Education and patience are the keys to creating a kinder society that denounces bullying – not criminal law, says Toronto criminal lawyer J.S. Vijaya.
“There can be adjustments made to the moral compass of most people,” Vijaya says. “Will these adjustments effectively address all situations and all types of psychological bullying? I think not.
On the other hand, not doing anything is also not the answer.”
The recent high-profile death of a B.C. teen has prompted a debate in Ottawa over the creation of a national anti-bullying strategy, the Globe and Mail reports. Read Globe and Mail
Amanda Todd, 15, killed herself several weeks after she posted a YouTube video describing the relentless bullying she had endured, the report says.
NDP MP Dany Morin has since asked the House of Commons to study different types of bullying, including the growing problem of cyberbullying, and share best practices with Canadians as part of a national strategy.

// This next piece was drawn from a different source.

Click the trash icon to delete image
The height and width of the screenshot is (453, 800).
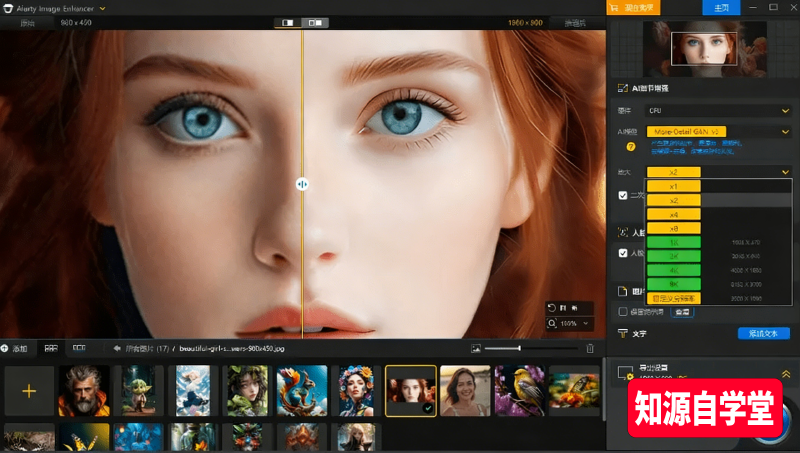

Vijaya says while Todd’s death was tragic, historically speaking, “political and legal decisions made while emotions are running high are not wise.”
He says it’s not responsible to let individual tragedies dictate public or social policies in a free and democratic society, but notes bullying is a serious problem that must be addressed.
The difficulty in criminalizing bullying has to do with defining the term, Vijaya says.
“We already have laws that address threatening behaviour and criminal harassment,” he says, adding that for schoolyard name-calling, it would be tough to determine at what level police should get involved. “Should these mean people be charged criminally and further clog up the criminal justice system where the prosecutors are busy prosecuting crimes like rape, murder, discharging firearms, and more?”
Vijaya says through long-term studies and a reasoned and balanced approach, improvements can be made.
“I don’t think we can criminalize unkind mean words or behaviours,” he says. “In my view, those who engage others in that manner should not be facing criminal sanctions. I think a bullying prevention strategy will be a more effective solution over time.”